ブログなどの文章を書くとき同様、コードもまずはガッと勢いで書ききって、その後自分で内容確認しながら修正・リファクタ・テスト等していくプロセスをたどる人は多いかと思います。
そんな中、プルリクのコードを1行1行丁寧に見ながらセルフコメントをつけていく作業をすると、コードを書くときとは別の頭脳が働き、立ち止まって自分自身のコードを俯瞰して見れます。それにより実装中には気づかなかったバグに気づいたり設計・実装の改善を思いついたりすることがよくあります

さらにいうと、レビュー作業自体がコードの課題点を言語化し分析する作業なので、自身のスキルアップにも繋がります。

メリット5. 備忘としてやるべきことをコメントすることで、やり残し漏れも防げる

修正範囲の大きい実装に集中していると、どうしても修正漏れなどが起きてしまいがちです。
ソースコードにTODOコメントとして残しておき、マージまでにそれを解消するという手が使えますが、TODOコメントではせいぜい数行の情報しか残せません。
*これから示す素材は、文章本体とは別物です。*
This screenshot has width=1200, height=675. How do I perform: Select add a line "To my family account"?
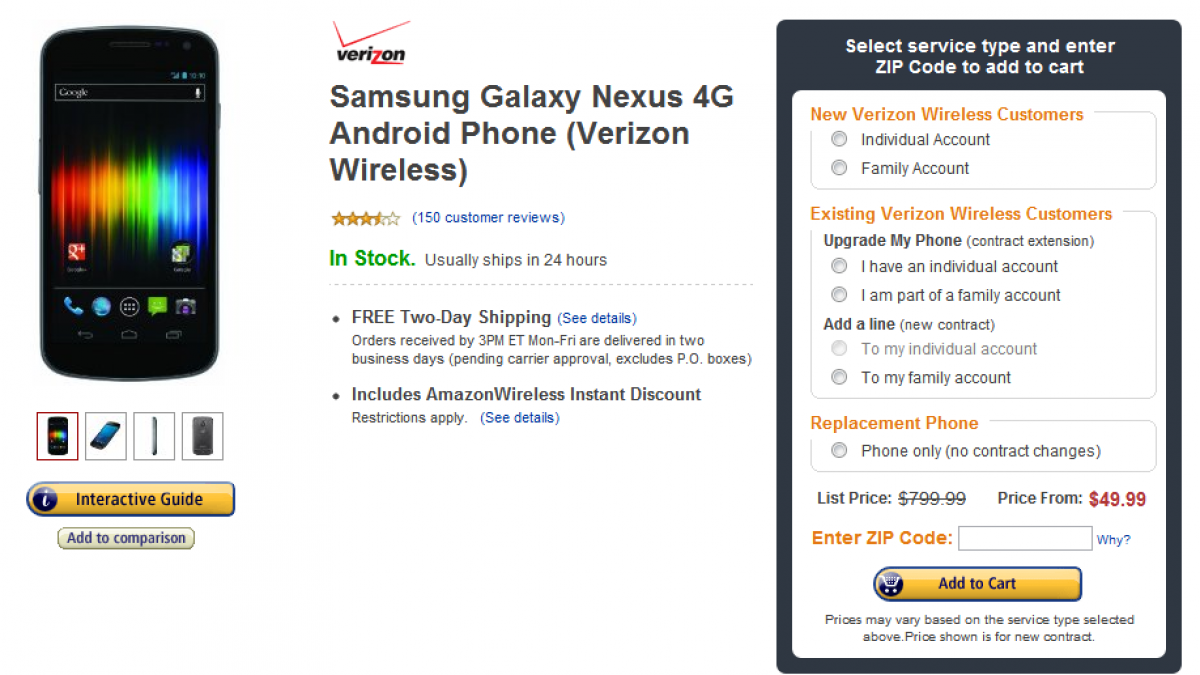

私はWIPでプルリクを作って、やるべきことを備忘コメントとして残しておくということも行ったりしていますが、結構ありだと思います(これは個人の好みによると思います)。

 

 

以上がプルリクへのセルフコメントのメリットでした。

自身の経験に照らし合わせると、特にOSSのプルリクはコメントを書かない人が多いように思います。自分でOSSを作ってメンテしている身からすると、知らない人から来た説明一切無しのPRは慎重に見ないといけないためコメントはあったほうがいいなと思っています。

業務コードについては社内の人間同士なので、レビューしていてわからない点は気軽に質問できますが、レビュアーが忙しいときには「よくわからないのでヨシ!」とスルーしPRのApproveをしたくなる気持ちも人間なので起きてしまいます。
セルフコメントはそういった事態を防ぐ意味でも便利な小技かなと思っています。